Each record should be returned exactly as it is written.

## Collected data
[Start of section]

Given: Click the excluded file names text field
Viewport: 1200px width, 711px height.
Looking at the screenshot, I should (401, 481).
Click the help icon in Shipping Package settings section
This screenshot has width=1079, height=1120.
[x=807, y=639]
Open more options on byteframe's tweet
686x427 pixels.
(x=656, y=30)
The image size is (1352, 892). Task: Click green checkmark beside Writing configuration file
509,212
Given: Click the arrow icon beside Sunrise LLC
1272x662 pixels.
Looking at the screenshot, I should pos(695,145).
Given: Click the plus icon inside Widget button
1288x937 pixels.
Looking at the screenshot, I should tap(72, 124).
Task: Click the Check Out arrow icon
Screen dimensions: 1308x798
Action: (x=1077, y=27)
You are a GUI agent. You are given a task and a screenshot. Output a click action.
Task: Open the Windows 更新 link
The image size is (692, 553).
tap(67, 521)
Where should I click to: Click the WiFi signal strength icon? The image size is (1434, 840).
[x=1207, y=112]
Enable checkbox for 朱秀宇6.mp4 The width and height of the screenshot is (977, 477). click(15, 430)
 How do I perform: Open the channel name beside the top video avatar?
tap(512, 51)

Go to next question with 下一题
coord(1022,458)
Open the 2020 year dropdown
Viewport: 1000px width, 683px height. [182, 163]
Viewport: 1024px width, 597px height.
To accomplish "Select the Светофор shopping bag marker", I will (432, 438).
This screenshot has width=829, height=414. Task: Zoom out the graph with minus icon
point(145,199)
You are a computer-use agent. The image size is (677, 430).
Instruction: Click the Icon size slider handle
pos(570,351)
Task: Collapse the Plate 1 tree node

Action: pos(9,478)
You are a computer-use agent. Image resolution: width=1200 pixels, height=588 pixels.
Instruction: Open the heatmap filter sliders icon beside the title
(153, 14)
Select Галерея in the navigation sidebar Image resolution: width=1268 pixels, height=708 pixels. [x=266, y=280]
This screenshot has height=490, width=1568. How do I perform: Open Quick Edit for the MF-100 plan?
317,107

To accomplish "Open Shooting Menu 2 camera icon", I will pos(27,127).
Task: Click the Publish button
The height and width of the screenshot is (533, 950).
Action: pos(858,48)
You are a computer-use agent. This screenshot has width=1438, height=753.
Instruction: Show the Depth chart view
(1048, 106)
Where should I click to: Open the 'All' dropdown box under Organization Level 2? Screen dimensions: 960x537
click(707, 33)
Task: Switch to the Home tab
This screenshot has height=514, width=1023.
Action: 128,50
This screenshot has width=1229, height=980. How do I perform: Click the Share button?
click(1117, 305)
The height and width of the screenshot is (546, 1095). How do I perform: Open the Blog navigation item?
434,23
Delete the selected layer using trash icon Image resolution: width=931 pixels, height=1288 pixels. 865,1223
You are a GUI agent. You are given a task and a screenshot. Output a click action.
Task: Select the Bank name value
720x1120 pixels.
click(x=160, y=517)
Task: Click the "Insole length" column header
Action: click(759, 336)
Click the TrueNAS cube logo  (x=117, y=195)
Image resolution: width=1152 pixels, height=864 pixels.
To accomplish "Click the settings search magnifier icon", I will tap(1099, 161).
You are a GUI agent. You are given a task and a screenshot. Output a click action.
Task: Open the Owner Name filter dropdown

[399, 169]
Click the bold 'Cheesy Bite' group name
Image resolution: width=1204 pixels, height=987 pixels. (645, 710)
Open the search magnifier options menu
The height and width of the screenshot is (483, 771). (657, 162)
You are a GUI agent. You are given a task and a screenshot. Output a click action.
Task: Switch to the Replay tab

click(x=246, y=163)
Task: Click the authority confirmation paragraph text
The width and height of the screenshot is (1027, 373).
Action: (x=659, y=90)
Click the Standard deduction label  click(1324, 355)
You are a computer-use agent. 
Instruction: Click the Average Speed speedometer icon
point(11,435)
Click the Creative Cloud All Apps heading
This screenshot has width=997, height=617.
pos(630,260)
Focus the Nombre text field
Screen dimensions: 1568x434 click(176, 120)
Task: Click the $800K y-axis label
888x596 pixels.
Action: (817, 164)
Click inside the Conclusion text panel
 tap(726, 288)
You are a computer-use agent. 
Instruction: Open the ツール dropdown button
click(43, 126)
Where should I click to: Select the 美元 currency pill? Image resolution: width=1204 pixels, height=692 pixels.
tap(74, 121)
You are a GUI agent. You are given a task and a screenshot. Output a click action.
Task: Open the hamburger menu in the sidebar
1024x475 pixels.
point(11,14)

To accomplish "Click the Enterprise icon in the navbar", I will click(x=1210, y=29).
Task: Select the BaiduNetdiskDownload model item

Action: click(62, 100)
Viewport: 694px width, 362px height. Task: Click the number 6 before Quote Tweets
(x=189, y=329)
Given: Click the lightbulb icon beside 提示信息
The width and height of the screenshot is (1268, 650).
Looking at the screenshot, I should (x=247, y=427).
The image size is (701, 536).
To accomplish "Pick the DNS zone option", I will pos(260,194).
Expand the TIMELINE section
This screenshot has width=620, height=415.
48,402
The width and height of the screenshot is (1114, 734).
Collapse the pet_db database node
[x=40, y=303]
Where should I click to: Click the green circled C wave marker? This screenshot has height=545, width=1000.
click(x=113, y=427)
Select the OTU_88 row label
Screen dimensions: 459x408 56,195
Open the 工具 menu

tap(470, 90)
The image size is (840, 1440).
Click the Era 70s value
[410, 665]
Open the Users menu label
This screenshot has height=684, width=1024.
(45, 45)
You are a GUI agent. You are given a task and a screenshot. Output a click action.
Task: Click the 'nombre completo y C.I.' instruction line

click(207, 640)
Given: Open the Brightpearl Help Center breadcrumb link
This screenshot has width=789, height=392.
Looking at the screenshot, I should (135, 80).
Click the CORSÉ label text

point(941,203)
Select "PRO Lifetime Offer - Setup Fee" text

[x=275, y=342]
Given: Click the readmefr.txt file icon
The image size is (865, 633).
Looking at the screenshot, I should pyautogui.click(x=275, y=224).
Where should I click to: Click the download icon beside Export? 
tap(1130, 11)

[End of section]

## RESULT
Given: Click the excluded file names text field
Viewport: 1200px width, 711px height.
Looking at the screenshot, I should (401, 481).
Click the help icon in Shipping Package settings section
This screenshot has width=1079, height=1120.
[x=807, y=639]
Open more options on byteframe's tweet
686x427 pixels.
(x=656, y=30)
The image size is (1352, 892). Task: Click green checkmark beside Writing configuration file
509,212
Given: Click the arrow icon beside Sunrise LLC
1272x662 pixels.
Looking at the screenshot, I should pos(695,145).
Given: Click the plus icon inside Widget button
1288x937 pixels.
Looking at the screenshot, I should tap(72, 124).
Task: Click the Check Out arrow icon
Screen dimensions: 1308x798
Action: (x=1077, y=27)
You are a GUI agent. You are given a task and a screenshot. Output a click action.
Task: Open the Windows 更新 link
The image size is (692, 553).
tap(67, 521)
Where should I click to: Click the WiFi signal strength icon? The image size is (1434, 840).
[x=1207, y=112]
Enable checkbox for 朱秀宇6.mp4 The width and height of the screenshot is (977, 477). click(15, 430)
 How do I perform: Open the channel name beside the top video avatar?
tap(512, 51)

Go to next question with 下一题
coord(1022,458)
Open the 2020 year dropdown
Viewport: 1000px width, 683px height. [182, 163]
Viewport: 1024px width, 597px height.
To accomplish "Select the Светофор shopping bag marker", I will (432, 438).
This screenshot has width=829, height=414. Task: Zoom out the graph with minus icon
point(145,199)
You are a computer-use agent. The image size is (677, 430).
Instruction: Click the Icon size slider handle
pos(570,351)
Task: Collapse the Plate 1 tree node

Action: pos(9,478)
You are a computer-use agent. Image resolution: width=1200 pixels, height=588 pixels.
Instruction: Open the heatmap filter sliders icon beside the title
(153, 14)
Select Галерея in the navigation sidebar Image resolution: width=1268 pixels, height=708 pixels. [x=266, y=280]
This screenshot has height=490, width=1568. How do I perform: Open Quick Edit for the MF-100 plan?
317,107

To accomplish "Open Shooting Menu 2 camera icon", I will pos(27,127).
Task: Click the Publish button
The height and width of the screenshot is (533, 950).
Action: pos(858,48)
You are a computer-use agent. This screenshot has width=1438, height=753.
Instruction: Show the Depth chart view
(1048, 106)
Where should I click to: Open the 'All' dropdown box under Organization Level 2? Screen dimensions: 960x537
click(707, 33)
Task: Switch to the Home tab
This screenshot has height=514, width=1023.
Action: 128,50
This screenshot has width=1229, height=980. How do I perform: Click the Share button?
click(1117, 305)
The height and width of the screenshot is (546, 1095). How do I perform: Open the Blog navigation item?
434,23
Delete the selected layer using trash icon Image resolution: width=931 pixels, height=1288 pixels. 865,1223
You are a GUI agent. You are given a task and a screenshot. Output a click action.
Task: Select the Bank name value
720x1120 pixels.
click(x=160, y=517)
Task: Click the "Insole length" column header
Action: click(759, 336)
Click the TrueNAS cube logo  (x=117, y=195)
Image resolution: width=1152 pixels, height=864 pixels.
To accomplish "Click the settings search magnifier icon", I will tap(1099, 161).
You are a GUI agent. You are given a task and a screenshot. Output a click action.
Task: Open the Owner Name filter dropdown

[399, 169]
Click the bold 'Cheesy Bite' group name
Image resolution: width=1204 pixels, height=987 pixels. (645, 710)
Open the search magnifier options menu
The height and width of the screenshot is (483, 771). (657, 162)
You are a GUI agent. You are given a task and a screenshot. Output a click action.
Task: Switch to the Replay tab

click(x=246, y=163)
Task: Click the authority confirmation paragraph text
The width and height of the screenshot is (1027, 373).
Action: (x=659, y=90)
Click the Standard deduction label  click(1324, 355)
You are a computer-use agent. 
Instruction: Click the Average Speed speedometer icon
point(11,435)
Click the Creative Cloud All Apps heading
This screenshot has width=997, height=617.
pos(630,260)
Focus the Nombre text field
Screen dimensions: 1568x434 click(176, 120)
Task: Click the $800K y-axis label
888x596 pixels.
Action: (817, 164)
Click inside the Conclusion text panel
 tap(726, 288)
You are a computer-use agent. 
Instruction: Open the ツール dropdown button
click(43, 126)
Where should I click to: Select the 美元 currency pill? Image resolution: width=1204 pixels, height=692 pixels.
tap(74, 121)
You are a GUI agent. You are given a task and a screenshot. Output a click action.
Task: Open the hamburger menu in the sidebar
1024x475 pixels.
point(11,14)

To accomplish "Click the Enterprise icon in the navbar", I will click(x=1210, y=29).
Task: Select the BaiduNetdiskDownload model item

Action: click(62, 100)
Viewport: 694px width, 362px height. Task: Click the number 6 before Quote Tweets
(x=189, y=329)
Given: Click the lightbulb icon beside 提示信息
The width and height of the screenshot is (1268, 650).
Looking at the screenshot, I should (x=247, y=427).
The image size is (701, 536).
To accomplish "Pick the DNS zone option", I will pos(260,194).
Expand the TIMELINE section
This screenshot has width=620, height=415.
48,402
The width and height of the screenshot is (1114, 734).
Collapse the pet_db database node
[x=40, y=303]
Where should I click to: Click the green circled C wave marker? This screenshot has height=545, width=1000.
click(x=113, y=427)
Select the OTU_88 row label
Screen dimensions: 459x408 56,195
Open the 工具 menu

tap(470, 90)
The image size is (840, 1440).
Click the Era 70s value
[410, 665]
Open the Users menu label
This screenshot has height=684, width=1024.
(45, 45)
You are a GUI agent. You are given a task and a screenshot. Output a click action.
Task: Click the 'nombre completo y C.I.' instruction line

click(207, 640)
Given: Open the Brightpearl Help Center breadcrumb link
This screenshot has width=789, height=392.
Looking at the screenshot, I should (135, 80).
Click the CORSÉ label text

point(941,203)
Select "PRO Lifetime Offer - Setup Fee" text

[x=275, y=342]
Given: Click the readmefr.txt file icon
The image size is (865, 633).
Looking at the screenshot, I should pyautogui.click(x=275, y=224).
Where should I click to: Click the download icon beside Export? 
tap(1130, 11)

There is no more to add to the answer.